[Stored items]
◆ ◆ ◆ ◆ ◆
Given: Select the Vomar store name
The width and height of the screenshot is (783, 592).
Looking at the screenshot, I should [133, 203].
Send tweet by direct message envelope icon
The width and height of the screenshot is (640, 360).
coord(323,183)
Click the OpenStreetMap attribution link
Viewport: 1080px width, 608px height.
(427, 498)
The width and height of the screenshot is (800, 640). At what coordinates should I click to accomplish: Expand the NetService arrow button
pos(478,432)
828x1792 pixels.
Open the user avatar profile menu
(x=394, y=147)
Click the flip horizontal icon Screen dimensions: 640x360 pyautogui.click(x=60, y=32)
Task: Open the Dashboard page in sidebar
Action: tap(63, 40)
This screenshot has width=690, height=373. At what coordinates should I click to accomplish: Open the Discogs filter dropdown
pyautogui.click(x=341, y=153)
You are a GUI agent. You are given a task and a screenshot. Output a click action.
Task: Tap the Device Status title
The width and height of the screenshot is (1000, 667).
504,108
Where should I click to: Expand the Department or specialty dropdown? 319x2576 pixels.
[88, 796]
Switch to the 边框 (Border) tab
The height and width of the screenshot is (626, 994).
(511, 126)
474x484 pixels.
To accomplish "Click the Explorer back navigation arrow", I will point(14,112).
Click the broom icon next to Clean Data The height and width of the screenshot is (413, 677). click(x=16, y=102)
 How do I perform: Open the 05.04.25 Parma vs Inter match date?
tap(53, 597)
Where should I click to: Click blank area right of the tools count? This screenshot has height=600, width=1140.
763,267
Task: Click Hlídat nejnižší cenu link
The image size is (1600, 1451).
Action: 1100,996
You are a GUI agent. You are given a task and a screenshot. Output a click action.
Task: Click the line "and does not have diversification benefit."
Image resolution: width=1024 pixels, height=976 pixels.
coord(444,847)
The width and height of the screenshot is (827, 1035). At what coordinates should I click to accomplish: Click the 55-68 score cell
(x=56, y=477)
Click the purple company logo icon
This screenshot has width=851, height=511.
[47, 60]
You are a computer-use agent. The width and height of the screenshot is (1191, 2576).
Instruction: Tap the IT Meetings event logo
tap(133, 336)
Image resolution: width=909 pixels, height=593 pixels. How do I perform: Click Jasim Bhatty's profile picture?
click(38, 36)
◆ ◆ ◆ ◆ ◆
Instructions for the task: Would you please write out the entries again exactly?

Response box:
Given: Select the Vomar store name
The width and height of the screenshot is (783, 592).
Looking at the screenshot, I should [133, 203].
Send tweet by direct message envelope icon
The width and height of the screenshot is (640, 360).
coord(323,183)
Click the OpenStreetMap attribution link
Viewport: 1080px width, 608px height.
(427, 498)
The width and height of the screenshot is (800, 640). At what coordinates should I click to accomplish: Expand the NetService arrow button
pos(478,432)
828x1792 pixels.
Open the user avatar profile menu
(x=394, y=147)
Click the flip horizontal icon Screen dimensions: 640x360 pyautogui.click(x=60, y=32)
Task: Open the Dashboard page in sidebar
Action: tap(63, 40)
This screenshot has width=690, height=373. At what coordinates should I click to accomplish: Open the Discogs filter dropdown
pyautogui.click(x=341, y=153)
You are a GUI agent. You are given a task and a screenshot. Output a click action.
Task: Tap the Device Status title
The width and height of the screenshot is (1000, 667).
504,108
Where should I click to: Expand the Department or specialty dropdown? 319x2576 pixels.
[88, 796]
Switch to the 边框 (Border) tab
The height and width of the screenshot is (626, 994).
(511, 126)
474x484 pixels.
To accomplish "Click the Explorer back navigation arrow", I will point(14,112).
Click the broom icon next to Clean Data The height and width of the screenshot is (413, 677). click(x=16, y=102)
 How do I perform: Open the 05.04.25 Parma vs Inter match date?
tap(53, 597)
Where should I click to: Click blank area right of the tools count? This screenshot has height=600, width=1140.
763,267
Task: Click Hlídat nejnižší cenu link
The image size is (1600, 1451).
Action: 1100,996
You are a GUI agent. You are given a task and a screenshot. Output a click action.
Task: Click the line "and does not have diversification benefit."
Image resolution: width=1024 pixels, height=976 pixels.
coord(444,847)
The width and height of the screenshot is (827, 1035). At what coordinates should I click to accomplish: Click the 55-68 score cell
(x=56, y=477)
Click the purple company logo icon
This screenshot has width=851, height=511.
[47, 60]
You are a computer-use agent. The width and height of the screenshot is (1191, 2576).
Instruction: Tap the IT Meetings event logo
tap(133, 336)
Image resolution: width=909 pixels, height=593 pixels. How do I perform: Click Jasim Bhatty's profile picture?
click(38, 36)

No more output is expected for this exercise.